The story and model limits within RISE SAC are often extremely tight — smaller than if you licensed SAC standalone. This is a point of frequent contention. Negotiate explicit overage allowances or "unlimited" stories/models clauses for RISE SAC. Given that RISE is already a large contract, SAP has commercial flexibility here and will often agree to unlimited stories/models as part of the overall RISE package rather than nickel-and-diming you on story overages post-signature.

BTP and SAC-Adjacent Services

SAC can be licensed as a standalone subscription or as a service within SAP BTP. When licensed through BTP, SAC consumption is measured in BTP credits rather than per-user-seat subscription fees. This creates a pricing arbitrage: for some use cases, BTP-based SAC pricing is cheaper than standalone SAC; for others, it is more expensive. Understanding which applies to your situation is important.

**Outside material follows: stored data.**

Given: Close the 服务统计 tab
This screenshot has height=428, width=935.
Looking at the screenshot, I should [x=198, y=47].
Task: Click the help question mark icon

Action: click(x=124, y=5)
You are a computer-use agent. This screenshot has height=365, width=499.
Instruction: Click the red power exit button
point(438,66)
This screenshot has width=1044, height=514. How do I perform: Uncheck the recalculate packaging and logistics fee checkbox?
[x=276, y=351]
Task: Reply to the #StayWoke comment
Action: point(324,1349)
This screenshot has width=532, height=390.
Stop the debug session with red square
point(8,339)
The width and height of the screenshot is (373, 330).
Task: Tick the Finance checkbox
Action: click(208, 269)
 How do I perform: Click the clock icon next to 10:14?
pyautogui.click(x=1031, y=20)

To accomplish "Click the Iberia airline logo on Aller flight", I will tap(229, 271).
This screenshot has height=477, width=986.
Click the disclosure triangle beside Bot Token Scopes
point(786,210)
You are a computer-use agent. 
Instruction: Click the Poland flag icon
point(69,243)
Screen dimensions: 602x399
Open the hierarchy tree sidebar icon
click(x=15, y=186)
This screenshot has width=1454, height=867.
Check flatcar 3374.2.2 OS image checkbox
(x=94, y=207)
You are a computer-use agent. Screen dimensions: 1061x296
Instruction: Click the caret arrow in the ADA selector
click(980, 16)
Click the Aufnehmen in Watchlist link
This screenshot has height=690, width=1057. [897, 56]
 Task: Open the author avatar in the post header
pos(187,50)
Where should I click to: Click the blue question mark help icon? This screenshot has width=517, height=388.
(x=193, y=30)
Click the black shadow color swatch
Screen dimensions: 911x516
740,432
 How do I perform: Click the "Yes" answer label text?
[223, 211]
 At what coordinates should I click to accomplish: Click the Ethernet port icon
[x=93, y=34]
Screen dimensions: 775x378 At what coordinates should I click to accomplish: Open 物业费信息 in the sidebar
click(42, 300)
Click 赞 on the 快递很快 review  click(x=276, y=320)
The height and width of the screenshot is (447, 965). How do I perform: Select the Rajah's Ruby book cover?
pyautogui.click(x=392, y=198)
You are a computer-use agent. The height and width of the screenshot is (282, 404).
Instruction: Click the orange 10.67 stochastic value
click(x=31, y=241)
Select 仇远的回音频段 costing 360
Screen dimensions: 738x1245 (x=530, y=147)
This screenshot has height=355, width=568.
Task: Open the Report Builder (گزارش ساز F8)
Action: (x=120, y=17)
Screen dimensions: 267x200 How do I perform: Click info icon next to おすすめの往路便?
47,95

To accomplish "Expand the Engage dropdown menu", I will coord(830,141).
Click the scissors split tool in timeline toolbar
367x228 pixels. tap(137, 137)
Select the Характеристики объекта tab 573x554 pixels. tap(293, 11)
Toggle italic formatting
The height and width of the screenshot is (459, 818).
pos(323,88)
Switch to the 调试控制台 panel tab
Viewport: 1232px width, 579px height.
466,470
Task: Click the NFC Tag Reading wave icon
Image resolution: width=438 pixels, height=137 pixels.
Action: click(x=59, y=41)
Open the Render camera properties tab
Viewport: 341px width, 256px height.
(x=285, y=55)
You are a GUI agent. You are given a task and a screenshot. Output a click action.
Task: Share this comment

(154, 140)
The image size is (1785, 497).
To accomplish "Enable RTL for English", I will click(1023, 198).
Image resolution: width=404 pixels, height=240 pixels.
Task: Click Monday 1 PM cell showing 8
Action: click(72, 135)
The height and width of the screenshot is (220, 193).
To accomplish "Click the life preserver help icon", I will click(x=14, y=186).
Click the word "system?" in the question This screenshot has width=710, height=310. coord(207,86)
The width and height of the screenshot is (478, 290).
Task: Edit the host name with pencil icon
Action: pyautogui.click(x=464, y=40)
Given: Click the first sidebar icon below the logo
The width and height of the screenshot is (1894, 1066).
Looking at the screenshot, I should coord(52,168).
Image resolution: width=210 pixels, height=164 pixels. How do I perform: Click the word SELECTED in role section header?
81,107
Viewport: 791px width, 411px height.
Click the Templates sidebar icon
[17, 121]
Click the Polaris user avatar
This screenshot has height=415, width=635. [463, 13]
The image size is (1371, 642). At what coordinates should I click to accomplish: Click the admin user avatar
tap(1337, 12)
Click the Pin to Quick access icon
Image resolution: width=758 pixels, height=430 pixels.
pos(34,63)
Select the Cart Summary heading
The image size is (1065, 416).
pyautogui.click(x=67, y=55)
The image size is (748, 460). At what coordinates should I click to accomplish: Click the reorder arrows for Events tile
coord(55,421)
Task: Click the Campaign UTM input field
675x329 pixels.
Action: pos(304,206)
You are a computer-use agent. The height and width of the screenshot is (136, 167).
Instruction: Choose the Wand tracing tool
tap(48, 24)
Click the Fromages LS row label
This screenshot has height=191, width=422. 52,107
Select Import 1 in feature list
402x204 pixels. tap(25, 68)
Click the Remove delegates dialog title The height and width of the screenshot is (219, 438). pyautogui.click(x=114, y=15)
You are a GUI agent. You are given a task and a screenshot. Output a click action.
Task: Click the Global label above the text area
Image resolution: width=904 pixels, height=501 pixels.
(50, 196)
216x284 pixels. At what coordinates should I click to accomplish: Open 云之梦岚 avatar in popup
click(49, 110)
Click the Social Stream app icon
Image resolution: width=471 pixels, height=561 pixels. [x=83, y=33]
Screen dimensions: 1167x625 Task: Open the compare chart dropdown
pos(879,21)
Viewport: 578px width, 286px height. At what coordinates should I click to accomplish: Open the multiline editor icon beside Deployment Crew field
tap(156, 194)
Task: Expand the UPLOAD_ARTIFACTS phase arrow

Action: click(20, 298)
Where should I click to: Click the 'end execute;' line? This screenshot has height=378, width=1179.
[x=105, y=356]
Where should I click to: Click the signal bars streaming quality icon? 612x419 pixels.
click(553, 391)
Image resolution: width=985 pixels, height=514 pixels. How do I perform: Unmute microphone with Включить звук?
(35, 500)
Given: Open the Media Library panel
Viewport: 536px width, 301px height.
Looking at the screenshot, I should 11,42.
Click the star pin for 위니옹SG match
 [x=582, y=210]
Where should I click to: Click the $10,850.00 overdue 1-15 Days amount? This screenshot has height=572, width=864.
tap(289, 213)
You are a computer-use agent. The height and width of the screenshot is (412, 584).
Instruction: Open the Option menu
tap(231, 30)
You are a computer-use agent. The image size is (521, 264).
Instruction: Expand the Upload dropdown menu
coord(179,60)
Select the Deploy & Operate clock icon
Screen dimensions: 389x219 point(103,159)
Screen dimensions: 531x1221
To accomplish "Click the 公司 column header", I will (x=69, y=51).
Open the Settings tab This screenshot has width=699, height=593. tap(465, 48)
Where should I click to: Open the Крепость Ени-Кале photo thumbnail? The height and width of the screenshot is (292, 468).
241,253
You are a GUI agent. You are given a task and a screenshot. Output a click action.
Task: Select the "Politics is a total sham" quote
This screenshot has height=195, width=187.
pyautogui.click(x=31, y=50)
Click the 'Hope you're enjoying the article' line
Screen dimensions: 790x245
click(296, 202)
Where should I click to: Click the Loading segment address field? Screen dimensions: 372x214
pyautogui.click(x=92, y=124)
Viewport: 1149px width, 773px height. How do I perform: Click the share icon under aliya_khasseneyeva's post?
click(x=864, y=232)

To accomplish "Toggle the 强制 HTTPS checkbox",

SAC Standalone Pricing vs BTP Credit Pricing

Standalone SAC is priced as an annual per-user subscription: BI users at [X], Planning users at [2X], Predictive users at [3X]. BTP-based SAC consumes credits at a rate that depends on user count, session duration, and analytics complexity. The credit model can be more economical for organisations with lower analytics intensity (fewer concurrent sessions, lighter workloads) but becomes less economical for heavy analytics consumers with continuous dashboard access.

If you have a large Planning user population running complex planning models simultaneously, standalone SAC is typically cheaper. If you have a smaller BI population with light dashboard usage, BTP credit-based pricing might be better. The only way to know is to model both approaches against your expected usage.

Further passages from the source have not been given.